Кабинет управляющего больше походил на музей, чем на служебное помещение. С потолка, разукрашенного золотым орнаментом, свисала бронзовая люстра, такая тяжелая, что казалось, она вот-вот рухнет и увлечет за собой весь позолоченный потолок. На сверкающем паркетном полу пестрели пушистые ковры. Белые шелковые занавеси, напоминающие пенящиеся волны, складками ниспадали с потолка до пола, закрывая высокие окна. Где-то в глубине кабинета расположился огромный письменный стол. Среди множества белых и черных телефонных аппаратов и массивного письменного прибора еле виднелась маленькая лысеющая голова. Невзрачная, щуплая фигурка управляющего представляла разительный контраст с тяжеловесной роскошью кабинета.
Нерешительно ступив на ковер, Гюнашли подошел к столу и приветливо поздоровался с управляющим. Но тот даже не поднял головы и не взглянул на Сохраба.
- Прошу, - сухо бросил Бадирбейли, указывая на стул. После длительной и томительной паузы нехотя спросил: - Как идут дела на заводе?
Гюнашли придвинул стул и сел. Стараясь казаться спокойным, негромко ответил:
- Строительные работы еще продолжаются, товарищ Бадирбейли.
- Почему?
- Не смогли закончить в установленные сроки.
- Причина?
- Причин много, и одна из них - небывалые холода.
У Бадирбейли задергалась и задрожала щека.

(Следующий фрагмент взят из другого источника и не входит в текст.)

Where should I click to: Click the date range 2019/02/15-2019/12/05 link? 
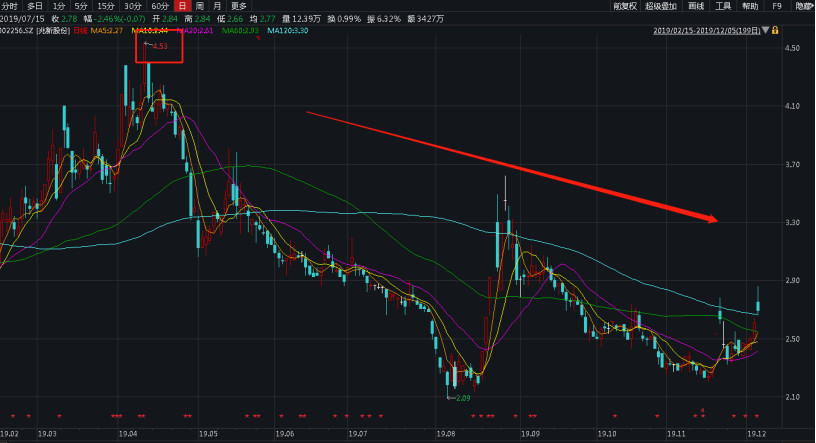click(x=706, y=30)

- Неуважительная причина! - Он повысил голос, в котором зазвучали повелительные нотки: - Убогая фантазия! Сочинять небылицы тоже надо умело. Как это может зима помешать сдаче завода в назначенный срок?
- Вы правы, товарищ Бадирбейли. Сочинять небылицы не умею, а потому говорю сущую правду. Не предусмотрена изоляция установок.
- Кто, по-вашему, должен это предусматривать?
- Проектировщики, главный инженер, технический персонал.
Управляющий ехидно улыбнулся.
- Как легко перекладывать вину на других! - Швырнув карандаш на стол, он выпрямился, его колючие глазки впились в Сохраба. - Нам все известно! Все досконально! - крикнул он прокурорским тоном. - Ухищрения врага!..
Гюнашли с первых же слов управляющего был готов ко всему и потому ответил спокойно, с достоинством:
- Я этого утверждать не могу.
- Конечно! - Управляющий вспылил, в уголках рта выступила желтоватая пена. - Обманывать государство, бросать на ветер миллионы, обречь сотни рабочих на никому не нужный труд - все это, по-вашему, ерунда, не так ли?
- Рано, товарищ Бадирбейли, выносить столь суровый приговор. Мы не теряем надежду сдать завод в эксплуатацию в самое ближайшее время.
- Они не теряют надежду! - с издевкой кричал Бадирбейли, сузив разгневанные глазки. - Афера, авантюра! Ваши труды не могут увенчаться успехом! Зарубите себе на носу!